Quelques poteries cassées ont été trouvées : vases, urnes et marmites datant du VIe siècle.
Les archéologues cherchent à comprendre pourquoi il y a quasiment 2 siècles d’écart entre l’abandon de certains fonds de cabane et le comblement définitif des silos.
3. Bâtiment Haut-Empire romain
(entre 27 avant J-C et 192 après J-C)
Ce bâti a été mis au jour sous 20 cm de sédiments car il est situé au début de la pente sous le château, à la limite de la pinède.
Il est construit en pierres équarries (taillées de façon succincte, pour rendre les angles à peu près droits).
Des fragments de cruche et de dolium ont été retrouvés ainsi qu’un seuil de porte gallo-romain proche de sa position initiale.
Sur le côté du bâti, on peut voir 2 petites cellules et une sépulture d’immature inhumé (enfant de 5 à 10 ans).
En l’état des recherches, il est impossible de connaître la fonction de ce bâti romain.
4. Four culinaire extérieur
Il est daté entre le IVe et le VIe siècles (haut Moyen Âge). Il se compose :
– d’une chambre de chauffe circulaire sur un radier de fondation
– devant, l’alandier pour enfourner les braises chaudes
– devant l’alandier, une petite fosse appelée cendrier.
Autour du four ont été trouvés des fragments d’os d’animaux, notamment une mâchoire de gros mammifère (cheval ou bœuf?)
5. Trace de bâti médiéval
Il est daté du VIe/VIIe siècle.
Pour l’instant, les archéologues n’ont aucune idée sur la fonction de ce bâti, de petite taille, donc pas à usage domestique, qui occupe une place centrale sur le site.
Il est composé d’une seule pièce.
6. Structure bâtie
Elle est postérieure au Xe siècle. Les murs sont faits avec des blocs taillés.

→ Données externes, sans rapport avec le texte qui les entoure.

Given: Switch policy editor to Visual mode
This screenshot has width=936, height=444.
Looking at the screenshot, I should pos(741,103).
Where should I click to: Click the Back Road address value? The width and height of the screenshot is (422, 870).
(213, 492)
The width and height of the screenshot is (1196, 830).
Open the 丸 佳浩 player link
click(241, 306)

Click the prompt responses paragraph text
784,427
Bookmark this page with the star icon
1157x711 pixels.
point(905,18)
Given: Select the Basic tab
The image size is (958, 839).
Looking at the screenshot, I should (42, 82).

Elle est composé d’une unité domestiques avec 2 cellules équivalentes.
On y observe le phénomène de réemploi : dans les murs, on trouve des fragments d’autel funéraire datant du 1er siècle (contemporain de la Maison Carrée)
Le fragment de pierre (photo de droite) est un décor en rinceau (motif ornemental constitué d’une arabesque de feuillages, de fleurs ou de fruits sculptée ou peinte servant d’ornement en architecture ou dans les arts décoratifs) avec frise.
À proximité, un seuil de porte en calcaire tendre exogène (ne provenant pas des environs), photographié ci-dessous, a été trouvé dans un fond de cabane abandonné dans le courant du VIIe siècle.
Les traces de taille sur l’avant, ainsi que des ancrages sur le côté, sont nettement visibles sur la photo.
Une fois les fouilles terminées, l’équipe archéologique travaillera sur les vestiges récupérés (ossements, tessons divers, terre des silos, etc) pour approfondir leurs recherches.
Les résultats des recherches de terrain et des recherches en laboratoire devraient être publiés par Mosaïques Archéologie dans 2 ans.